-- REQUIRED ACTION --
Rewrite the material from the line containing "Find the location" through the end of the material as a Markdown table with the columns Row and Line, one row per line, skipping blank lines. Leave the pictures out.

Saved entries
☆ ☆ ☆ ☆

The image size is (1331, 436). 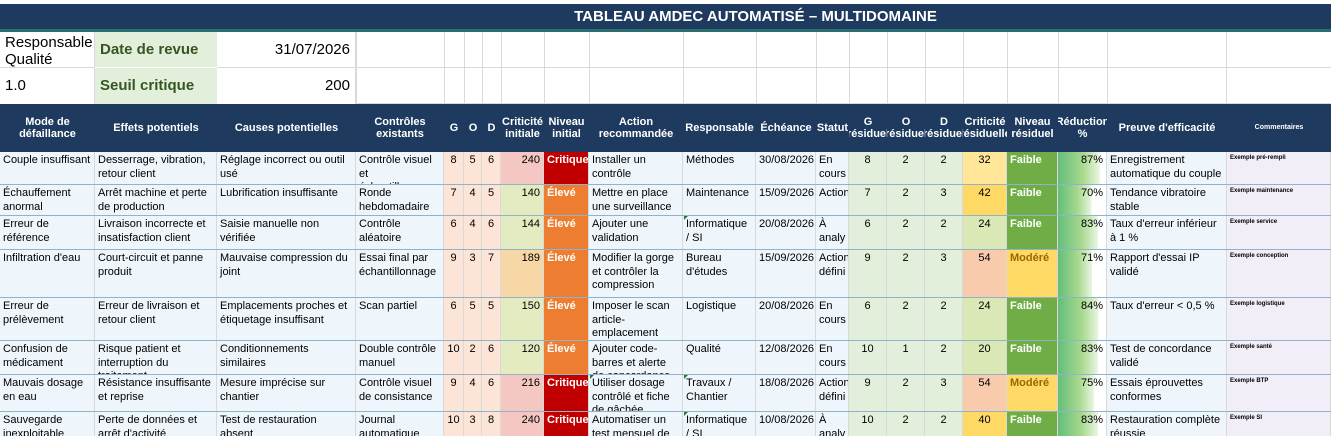 I want to click on causes-cell: Test de restauration absent, so click(x=286, y=424).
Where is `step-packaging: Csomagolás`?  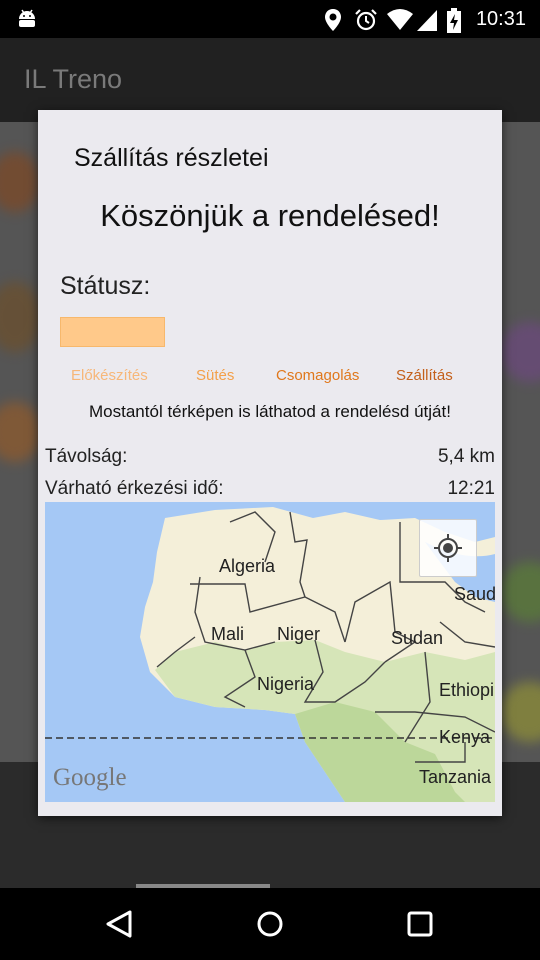 step-packaging: Csomagolás is located at coordinates (318, 376).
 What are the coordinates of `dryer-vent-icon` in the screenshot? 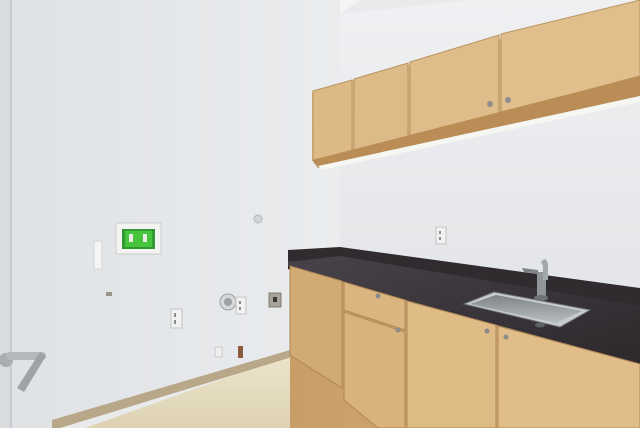 It's located at (228, 302).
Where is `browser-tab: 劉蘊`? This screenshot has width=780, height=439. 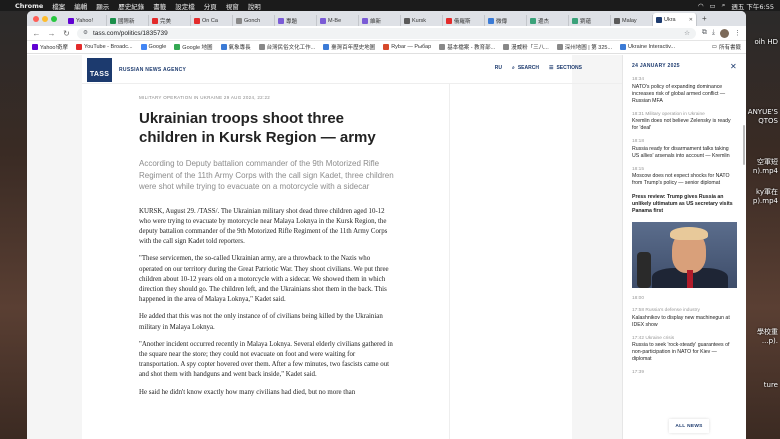 browser-tab: 劉蘊 is located at coordinates (590, 20).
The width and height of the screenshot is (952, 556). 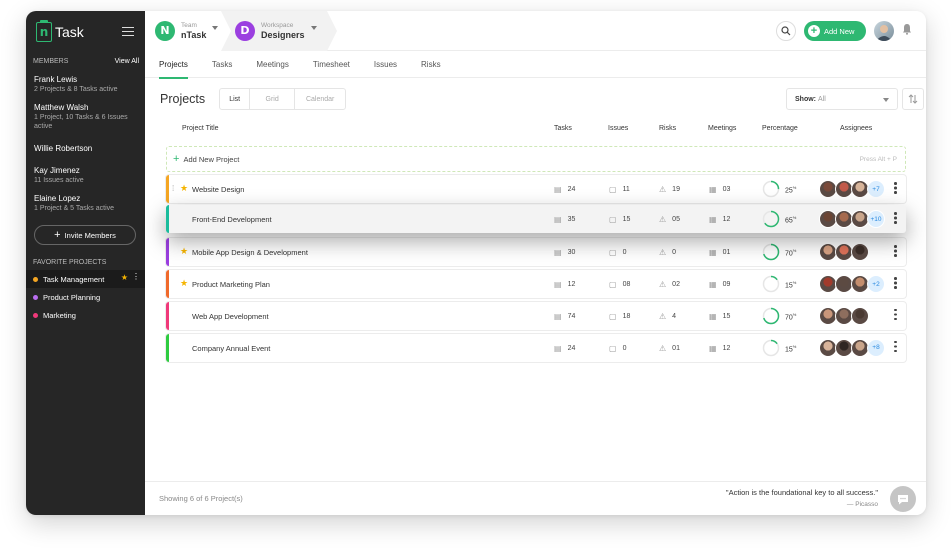 What do you see at coordinates (536, 219) in the screenshot?
I see `table-row: Front-End Development ▤ 35 ▢ 15 ⚠ 05 ▦ 12 65% +10` at bounding box center [536, 219].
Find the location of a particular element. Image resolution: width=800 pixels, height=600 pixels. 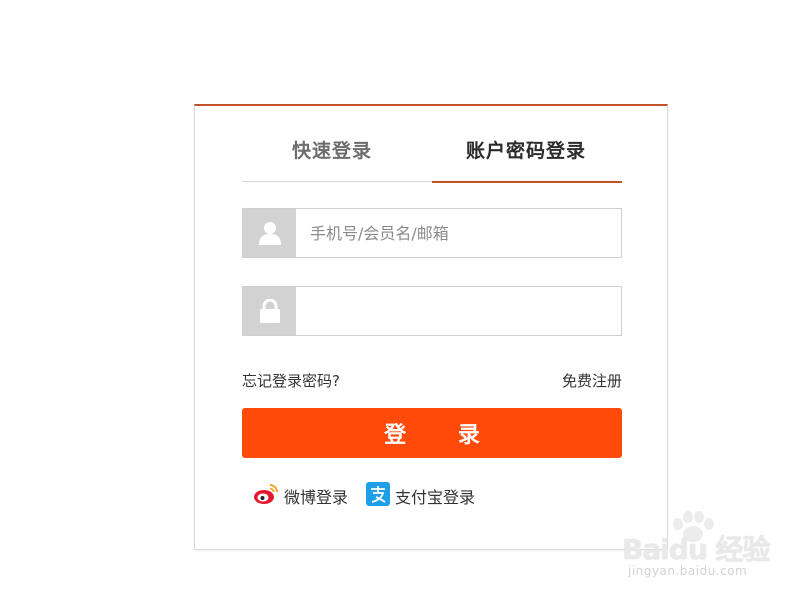

login-button: 登 录 is located at coordinates (432, 433).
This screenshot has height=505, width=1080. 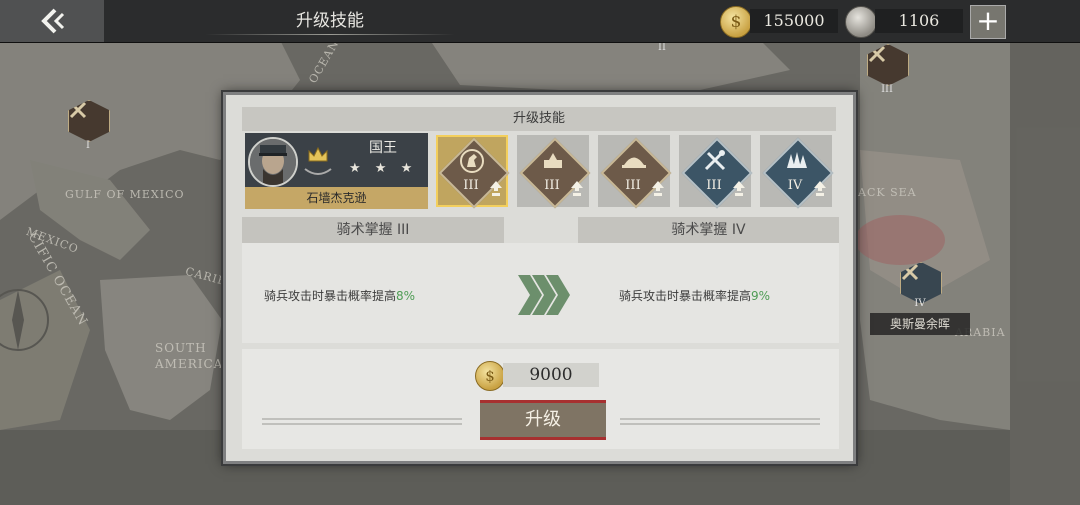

☆ ☆ ☆ ☆

-- RESPONSE --
| Row | Line |
|---|---|
| 1 | Find the location of a particular element. Image resolution: width=800 pixels, height=600 pixels.  |
| 2 | login-button: 登 录 is located at coordinates (432, 433). |
| 3 | This screenshot has height=505, width=1080.  |